__What you have to do__. Do any lines in the data below contain "showing"? If so, copy every one of them.

__Data supplied__.

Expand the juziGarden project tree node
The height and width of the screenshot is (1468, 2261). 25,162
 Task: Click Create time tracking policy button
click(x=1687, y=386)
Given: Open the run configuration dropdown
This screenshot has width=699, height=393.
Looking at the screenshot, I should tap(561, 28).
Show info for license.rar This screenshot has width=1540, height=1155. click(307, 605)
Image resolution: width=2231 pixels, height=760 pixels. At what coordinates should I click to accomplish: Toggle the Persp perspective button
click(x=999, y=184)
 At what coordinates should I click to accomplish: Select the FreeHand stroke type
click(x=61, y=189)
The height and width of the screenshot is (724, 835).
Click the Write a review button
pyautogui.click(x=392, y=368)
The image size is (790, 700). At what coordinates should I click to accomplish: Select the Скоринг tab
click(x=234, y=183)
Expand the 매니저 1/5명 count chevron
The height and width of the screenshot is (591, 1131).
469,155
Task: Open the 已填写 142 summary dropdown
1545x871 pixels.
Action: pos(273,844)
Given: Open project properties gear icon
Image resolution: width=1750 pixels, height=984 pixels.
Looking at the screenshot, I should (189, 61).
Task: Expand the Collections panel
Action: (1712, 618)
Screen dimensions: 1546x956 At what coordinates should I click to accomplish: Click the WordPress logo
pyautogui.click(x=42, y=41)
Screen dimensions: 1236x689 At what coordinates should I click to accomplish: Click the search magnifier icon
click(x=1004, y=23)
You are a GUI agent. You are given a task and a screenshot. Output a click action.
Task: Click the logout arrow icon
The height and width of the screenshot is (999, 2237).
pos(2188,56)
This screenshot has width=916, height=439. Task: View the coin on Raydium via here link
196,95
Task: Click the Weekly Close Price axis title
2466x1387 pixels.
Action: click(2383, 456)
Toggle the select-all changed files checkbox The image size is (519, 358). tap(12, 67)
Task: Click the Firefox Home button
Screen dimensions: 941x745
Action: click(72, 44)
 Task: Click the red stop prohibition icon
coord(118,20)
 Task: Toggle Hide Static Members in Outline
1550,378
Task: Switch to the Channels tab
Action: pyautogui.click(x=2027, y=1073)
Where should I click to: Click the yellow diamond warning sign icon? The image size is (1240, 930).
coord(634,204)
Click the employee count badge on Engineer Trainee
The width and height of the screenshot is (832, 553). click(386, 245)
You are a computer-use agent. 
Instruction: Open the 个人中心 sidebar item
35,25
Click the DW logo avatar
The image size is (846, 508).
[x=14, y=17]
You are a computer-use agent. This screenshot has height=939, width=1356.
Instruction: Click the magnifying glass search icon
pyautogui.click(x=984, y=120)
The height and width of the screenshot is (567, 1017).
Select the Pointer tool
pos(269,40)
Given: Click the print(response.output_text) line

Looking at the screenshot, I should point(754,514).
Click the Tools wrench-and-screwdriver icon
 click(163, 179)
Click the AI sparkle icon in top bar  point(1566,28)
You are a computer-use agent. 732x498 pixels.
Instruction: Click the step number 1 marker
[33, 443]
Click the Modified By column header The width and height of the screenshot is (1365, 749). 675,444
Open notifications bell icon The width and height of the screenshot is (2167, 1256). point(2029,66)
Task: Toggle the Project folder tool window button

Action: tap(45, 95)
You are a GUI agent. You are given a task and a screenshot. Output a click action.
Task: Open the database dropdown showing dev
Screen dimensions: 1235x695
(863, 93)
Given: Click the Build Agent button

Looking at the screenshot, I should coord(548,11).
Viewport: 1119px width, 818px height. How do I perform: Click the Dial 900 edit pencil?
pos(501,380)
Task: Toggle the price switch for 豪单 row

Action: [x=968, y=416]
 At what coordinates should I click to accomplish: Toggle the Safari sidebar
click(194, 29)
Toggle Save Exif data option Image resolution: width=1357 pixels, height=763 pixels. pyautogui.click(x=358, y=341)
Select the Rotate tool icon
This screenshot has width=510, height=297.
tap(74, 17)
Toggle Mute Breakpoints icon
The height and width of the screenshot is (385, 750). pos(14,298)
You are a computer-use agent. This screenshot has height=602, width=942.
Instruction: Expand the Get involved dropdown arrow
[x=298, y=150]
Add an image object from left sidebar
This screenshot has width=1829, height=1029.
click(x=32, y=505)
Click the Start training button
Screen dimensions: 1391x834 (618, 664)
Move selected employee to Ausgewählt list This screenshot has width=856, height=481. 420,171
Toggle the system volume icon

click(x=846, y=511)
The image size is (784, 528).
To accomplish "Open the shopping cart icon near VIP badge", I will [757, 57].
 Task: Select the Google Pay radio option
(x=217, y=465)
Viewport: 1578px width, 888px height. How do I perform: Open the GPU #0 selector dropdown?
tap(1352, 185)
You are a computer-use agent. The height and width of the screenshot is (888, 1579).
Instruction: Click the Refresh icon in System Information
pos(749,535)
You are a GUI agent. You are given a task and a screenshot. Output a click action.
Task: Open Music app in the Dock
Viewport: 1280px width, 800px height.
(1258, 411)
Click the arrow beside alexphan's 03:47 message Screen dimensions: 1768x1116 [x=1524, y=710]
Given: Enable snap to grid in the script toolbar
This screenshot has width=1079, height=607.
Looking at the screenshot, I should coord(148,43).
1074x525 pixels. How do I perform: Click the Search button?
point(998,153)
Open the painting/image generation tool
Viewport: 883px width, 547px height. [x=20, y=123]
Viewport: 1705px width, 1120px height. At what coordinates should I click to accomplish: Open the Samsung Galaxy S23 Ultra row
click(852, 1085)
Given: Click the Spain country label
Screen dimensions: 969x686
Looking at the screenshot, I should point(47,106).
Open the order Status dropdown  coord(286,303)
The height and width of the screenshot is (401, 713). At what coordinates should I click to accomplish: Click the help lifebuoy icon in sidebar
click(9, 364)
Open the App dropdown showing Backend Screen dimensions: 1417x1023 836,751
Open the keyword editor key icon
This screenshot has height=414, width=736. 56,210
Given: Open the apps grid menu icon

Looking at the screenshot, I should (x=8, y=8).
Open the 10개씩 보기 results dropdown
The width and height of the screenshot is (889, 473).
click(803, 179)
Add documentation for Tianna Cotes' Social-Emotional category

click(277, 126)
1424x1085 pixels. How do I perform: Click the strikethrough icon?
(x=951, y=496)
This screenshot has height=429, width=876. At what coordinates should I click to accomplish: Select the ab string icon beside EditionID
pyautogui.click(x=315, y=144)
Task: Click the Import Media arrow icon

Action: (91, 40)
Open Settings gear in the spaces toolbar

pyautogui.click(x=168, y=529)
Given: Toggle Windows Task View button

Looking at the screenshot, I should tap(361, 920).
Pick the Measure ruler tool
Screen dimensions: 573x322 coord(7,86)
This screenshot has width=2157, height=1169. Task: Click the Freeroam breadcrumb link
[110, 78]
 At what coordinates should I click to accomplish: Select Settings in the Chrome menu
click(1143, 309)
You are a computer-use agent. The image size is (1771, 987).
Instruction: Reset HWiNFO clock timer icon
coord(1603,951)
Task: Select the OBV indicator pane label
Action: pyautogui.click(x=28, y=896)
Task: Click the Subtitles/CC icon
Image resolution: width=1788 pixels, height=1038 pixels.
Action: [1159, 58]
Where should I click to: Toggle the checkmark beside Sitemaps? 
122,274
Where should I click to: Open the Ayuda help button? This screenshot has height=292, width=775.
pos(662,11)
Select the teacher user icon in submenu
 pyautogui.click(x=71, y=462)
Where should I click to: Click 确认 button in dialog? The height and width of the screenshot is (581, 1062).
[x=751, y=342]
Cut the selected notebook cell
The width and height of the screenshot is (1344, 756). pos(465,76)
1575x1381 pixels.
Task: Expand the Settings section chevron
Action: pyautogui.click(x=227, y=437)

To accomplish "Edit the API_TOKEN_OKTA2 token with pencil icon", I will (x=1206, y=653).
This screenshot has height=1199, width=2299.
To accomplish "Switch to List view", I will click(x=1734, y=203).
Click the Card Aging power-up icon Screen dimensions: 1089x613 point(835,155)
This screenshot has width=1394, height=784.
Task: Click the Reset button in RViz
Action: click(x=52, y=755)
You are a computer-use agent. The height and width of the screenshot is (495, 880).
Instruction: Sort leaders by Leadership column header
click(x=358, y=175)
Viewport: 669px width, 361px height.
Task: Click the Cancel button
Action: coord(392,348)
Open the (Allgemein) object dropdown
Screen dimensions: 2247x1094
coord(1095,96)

__Reply to the exercise__.
Task: Open the database dropdown showing dev
Open the App dropdown showing Backend Screen dimensions: 1417x1023 836,751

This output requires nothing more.